The Evil Manhattan fits that description, and I was tempted by the use of botanical beer "vermouth", but I settled instead for a Concrete Sazerac - Martell VSOP cognac, fermented Peychaud, absinthe and concrete. I can't remember the exact details, but I believe some part of the drink is percolated slowly through broken up concrete - why not? It was sublime, and the edible chocolate stones were a nice touch.
Mary enjoyed a Yellow & Green Fizz - Merlet pear liqueur, grass, yuzu vinegar and Perrier-Jouet champagne served in an ornate limited-edition Perrier-Jouet flute. It lives up to its green, fresh and aromatic tags, with the yuzu vinegar unsurprisingly playing a fairly key role. Lauren meanwhile, regretting Sober October, was served a flashy mocktail which only set her back £4.50. Many hotel bars and restaurants charge a lot more for their troubles.

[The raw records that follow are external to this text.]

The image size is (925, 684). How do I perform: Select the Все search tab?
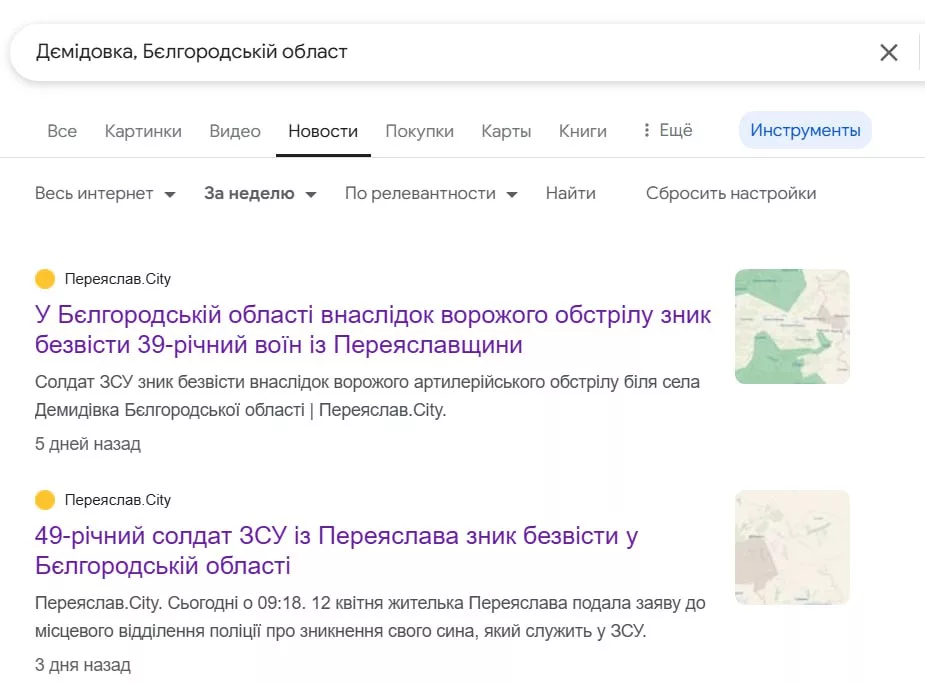pos(61,130)
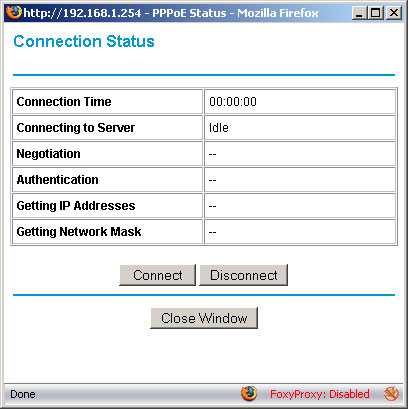Click the Negotiation row label
This screenshot has height=409, width=408.
tap(49, 154)
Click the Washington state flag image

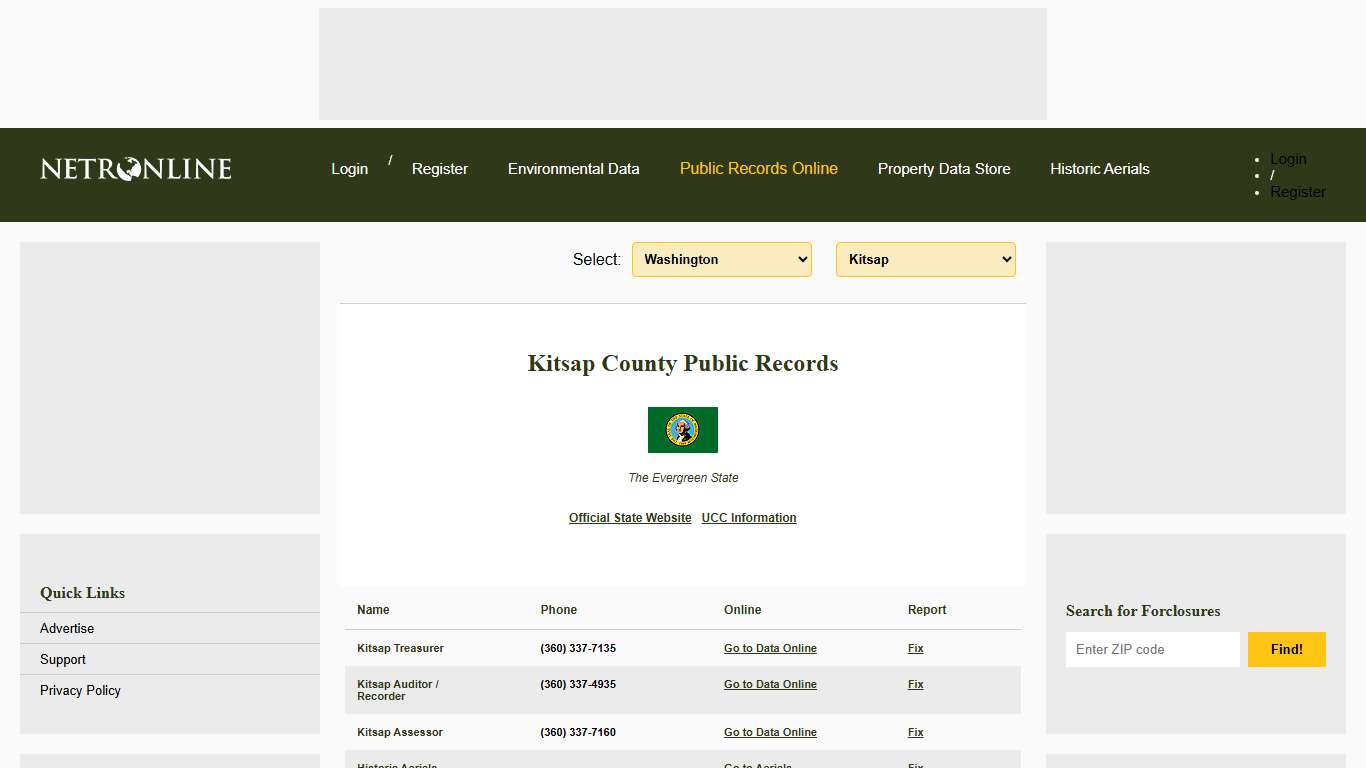[x=683, y=430]
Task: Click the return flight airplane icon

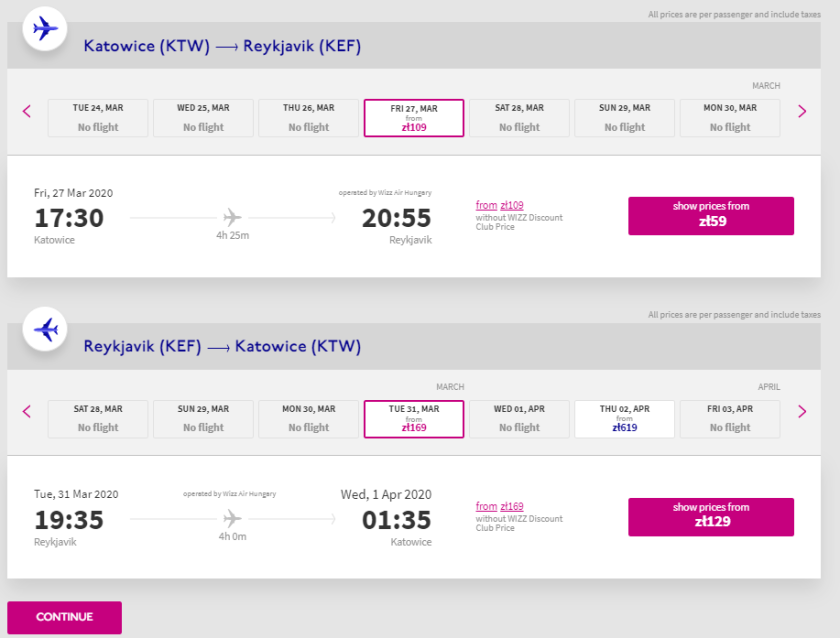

The only DandeLyan downside is the price. Being a flashy hotel bar, it's no surprise that cocktails set you back around £12.50-14.50, but that doesn't mean I'm happy about it. Were they priced closer to £10, I could see myself caving in and ordering two or three, but a £45 bill for three drinks is a little hard to swallow, especially when the likes of Seven in Brixton offer challenging drinks for £5.
But that's the price we pay for living in London. The upside is that the world's best bartenders and chefs are on our doorstep, and they are worth splashing out on every now and then.